A member of the Turkish-backed Free Syrian Army northwest of al-Bab on February 2. Photo: Huseyin Nasir/AA
Over three months ago, November 6, Turkey, along with its Free Syrian Army (FSA) proxy militia, launched its offensive against the ISIS-occupied city of al-Bab in northwestern Syria. Since then they have been fighting heavy ISIS resistance to their siege.
Al-Bab is 50 kilometers southwest of Manbij. Both cities had pre-war populations of over 50,000 and are of comparable size. Nevertheless, when the Kurdish-led Syrian Democratic Forces (SDF) launched their offensive to rout ISIS from Manbij, it took, altogether, three months: from May 31 to August 27. The city fell to the SDF on August 12 and the subsequent two weeks were spent clearing ISIS out of Manbij's southern countryside.
How is it that the Turkish Army and its allied FSA militia are taking longer to capture al-Bab from ISIS than it took the SDF to capture Manbij?
Possible answers to that question range from a lack of willingness on Ankara's part to take major steps forward in al-Bab during the Obama administration's last weeks in office until it could assess the new Trump administration, to the limited capabilities of the present Turkish military in Syria and the various forces involved in this siege.
“In al-Bab, it seems extra complicated because the Turks are trying to coordinate with many others,” David Pollack of the Washington Institute told Rudaw English. “Not just with their own local Arab allies, but also Syrian regime and allied Russian forces.”
“Turks also prefer not to go in directly to avoid casualties, which SDF took pretty heavily in Manbij,” he added. “Finally, the more ISIS is pushed back, the more desperate it gets while using fighters moving in – so it becomes a harder fight.”
The SDF had consistent US-led coalition air support throughout their offensive. The Turks have not after the US stopped providing them air support when they advanced to al-Bab, which Washington deemed too far south of the Turkish border – where the US was previously supporting Turkey's offensive against ISIS.

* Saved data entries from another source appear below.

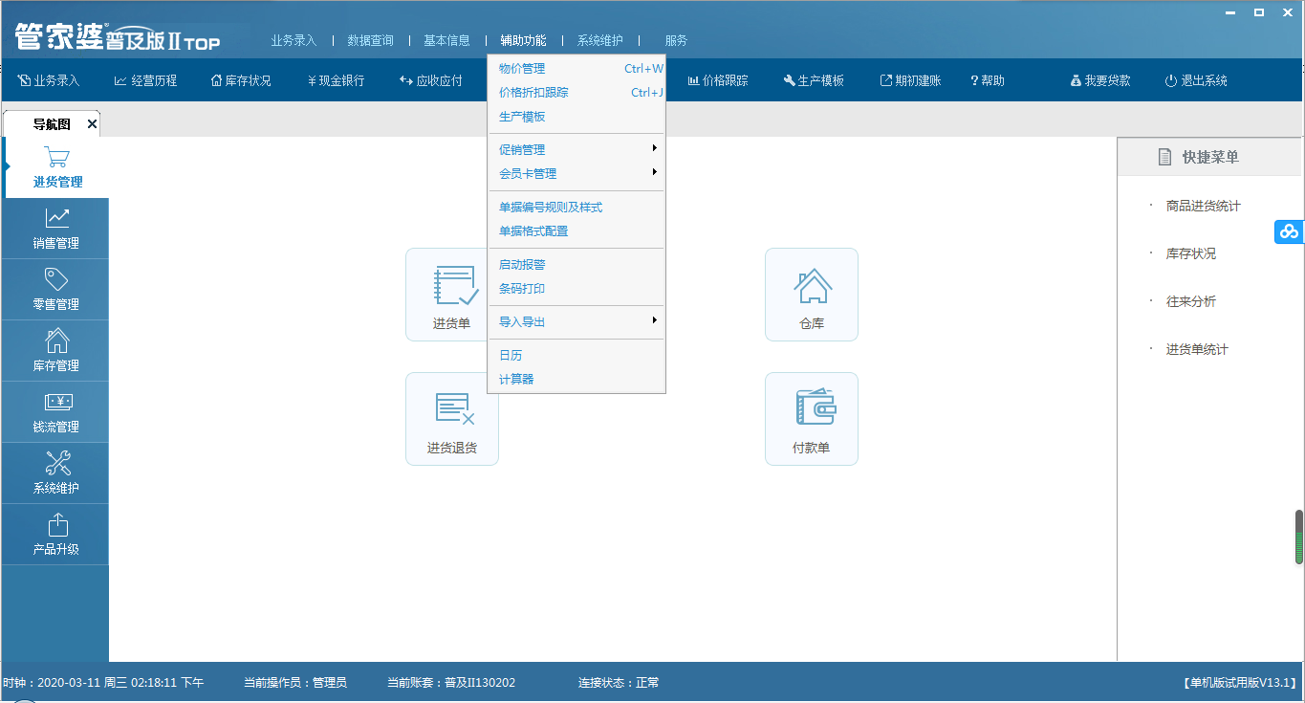Open the 商品进货统计 quick menu link

tap(1203, 206)
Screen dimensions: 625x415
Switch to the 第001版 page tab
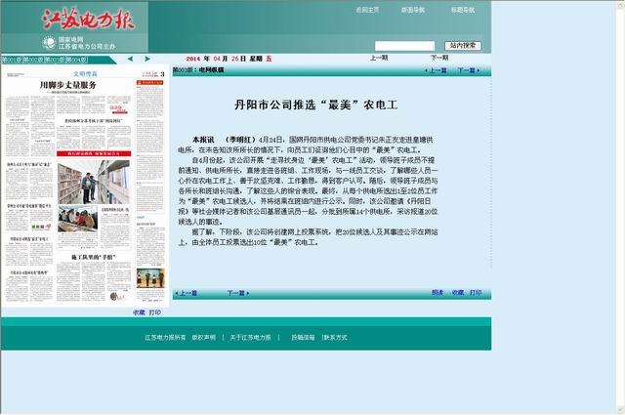[16, 60]
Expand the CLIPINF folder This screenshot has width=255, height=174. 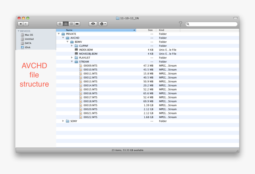[72, 46]
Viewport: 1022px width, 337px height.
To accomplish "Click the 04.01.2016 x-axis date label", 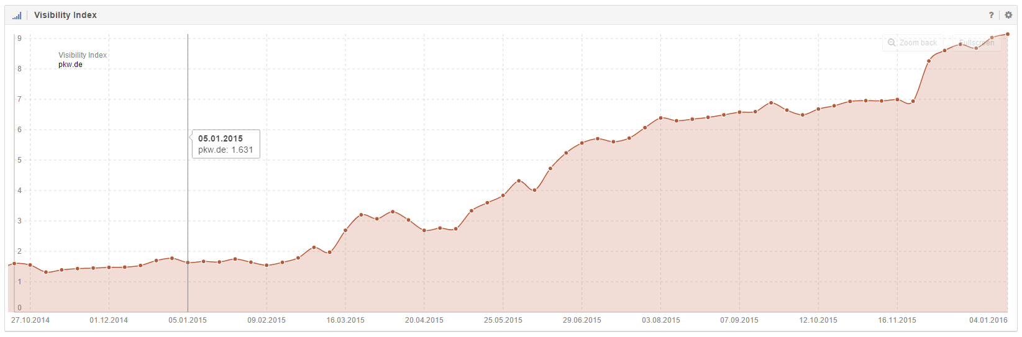I will point(988,320).
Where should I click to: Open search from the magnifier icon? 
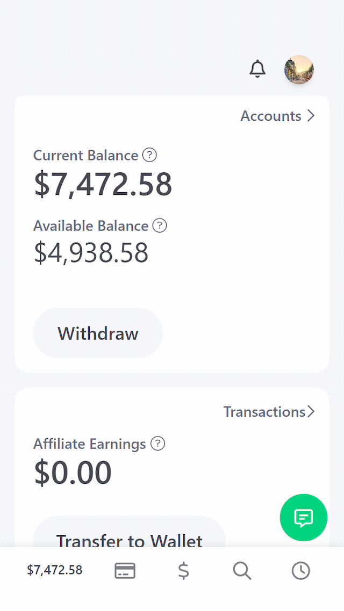(x=242, y=570)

Also, for a week in November Turkish jets ceased entering Syrian airspace to support the al-Bab offensive since Damascus threatened to shoot them down. They were only able to continue after Ankara consulted with the Russians.
“Delta force and US air power are awesome things and the YPG/SDF is a coherent and unified group under the control of one man, who can direct his forces where the US tells them to go,” noted the Atlantic Council's Aaron Stein, whose areas of expertise include US-Turkey relations. “Turkish targeting is not comparable, the operation was under resourced, and the rebels fighting alongside them are fractured.”
Turkish air power, especially after the July 15, 2016 coup attempt, is also not comparable with US air power. Given the widespread arrests and detentions of suspected coup plotters in all ranks and branches of the military, Turkey's ability field its entire air force has been significantly degraded. Advertisements in the Turkish press for the country's special forces following the coup attempt also indicate that the Turkish army's manpower has been significantly affected also.
Only last month did the US begin flying air support missions for the offensive in al-Bab after Ankara and Moscow reached an agreement to militarily coordinate their forces against ISIS in that city.
Since launching this Euphrates Shield operation into Syria last August, Turkey has relied on armour and special forces to support its FSA militia numbering at least 3,000. These forces have not proven as effective as the SDF on the ground, especially in urban warfare scenarios where, before even reaching al-Bab, several of them were killed by sophisticated ISIS explosives.
They have also failed to defend some dozen Turkish tanks from ISIS militants wielding anti-tank missiles, leading the Turks to send in more of their own forces to beef up their ground assault force. There are now over 1,300 Turkish troops involved in the al-Bab assault.
Furthermore, since the early days of Euphrates Shield, the FSA militiamen have spoken of their desire to fight the Assad regime in Aleppo rather than focus on ISIS and the YPG in Syria's northwest border region. The SDF on the other hand are fighting in direct defense of their homes against ISIS. Many of the Arab members of the coalition leading the assault on Raqqa likely feel they have a personal stake in liberating their homes from these militants as opposed to the FSA fighters who see fighting ISIS and the Kurds as little more than a sideshow to the uprising they took up arms in six years ago.